Re: Poker Tests in restricted envionments

From: Gregory G Rose (ggr_at_qualcomm.com)
Date: 08/24/05


Date: 24 Aug 2005 14:00:36 -0700


[I never saw the original article, so I'm
following up the wrong one.]

>David Eather <eather@tpg.com.au> wrote:
>> -----BEGIN PGP SIGNED MESSAGE-----
>> Hash: SHA1
>
>> I've got a problem and I'll ask here first. I have a random noise
>> generator that collects bits of data from a transistor noise source,
>> processes it and then send it of to a PC serial port at 4800 or 9600.
>> I
>> have a maximum of 14 bytes of ram (probably only 9 usable) so I can't
>> perform a full poker test.
>
>> What I am thinking of doing is to count the number of 1 particular
>> byte in a
>> sample of 2**16 i.e count the number of FF bytes in what should be a
>> random
>> stream of bytes ranging 00 to FF. If the test fails at a reasonable
>> p, then
>> the byte value gets tested again. A successful test would result in
>> testing
>> the next byte in sequence - by not advancing after a failed test it
>> should
>> pick up any "stuck" (i.e. broken) conditions reasonably quickly
>
>> I'm also performing a bit frequency test and steps to also remove
>> auto
>> correlations.

## DATASET ROWS
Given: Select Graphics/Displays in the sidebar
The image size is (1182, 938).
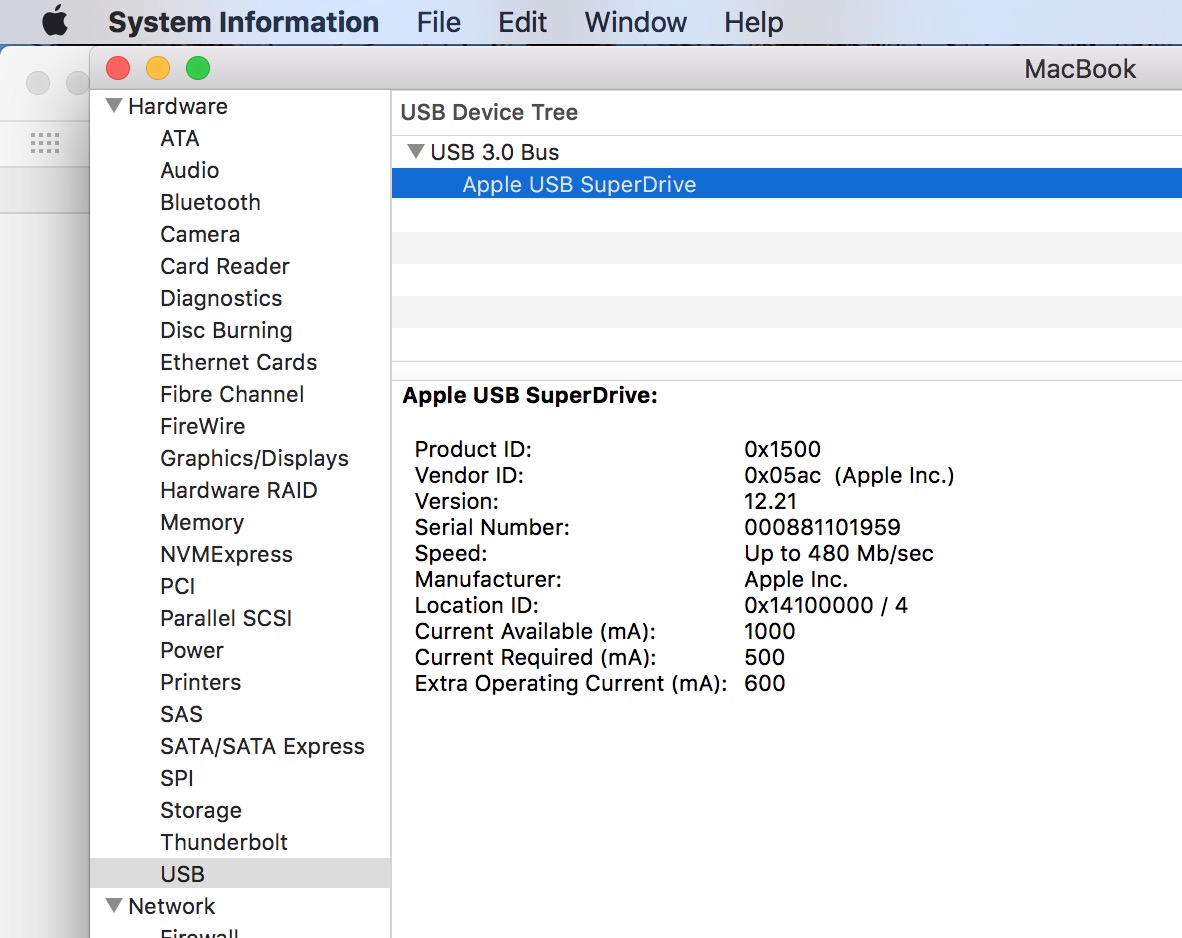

---

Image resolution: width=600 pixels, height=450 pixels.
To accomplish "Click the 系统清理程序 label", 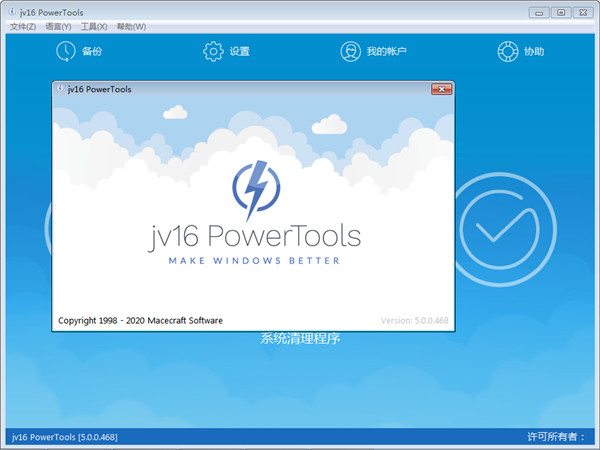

---

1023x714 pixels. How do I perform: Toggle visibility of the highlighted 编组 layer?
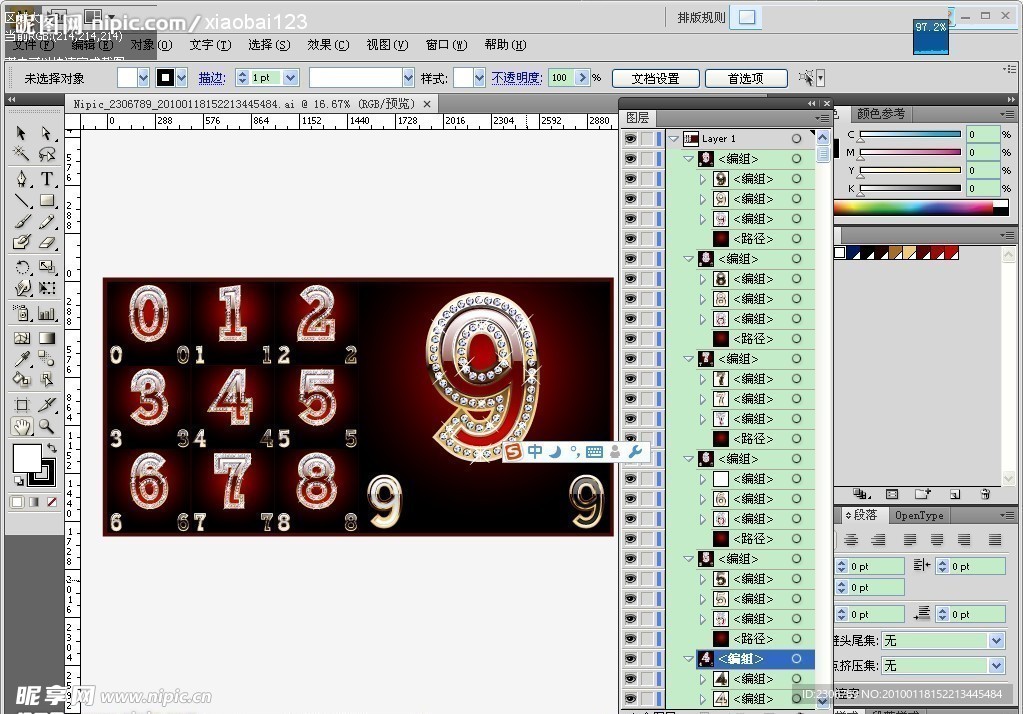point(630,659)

## DO THIS
Edit the forum post about poker tests: reproduce everything from "[I never saw" down to "4800 or 9600.", replacing "transistor" with "avalanche diode".

## THE COMPLETED TASK
[I never saw the original article, so I'm
following up the wrong one.]

>David Eather <eather@tpg.com.au> wrote:
>> -----BEGIN PGP SIGNED MESSAGE-----
>> Hash: SHA1
>
>> I've got a problem and I'll ask here first. I have a random noise
>> generator that collects bits of data from a avalanche diode noise source,
>> processes it and then send it of to a PC serial port at 4800 or 9600.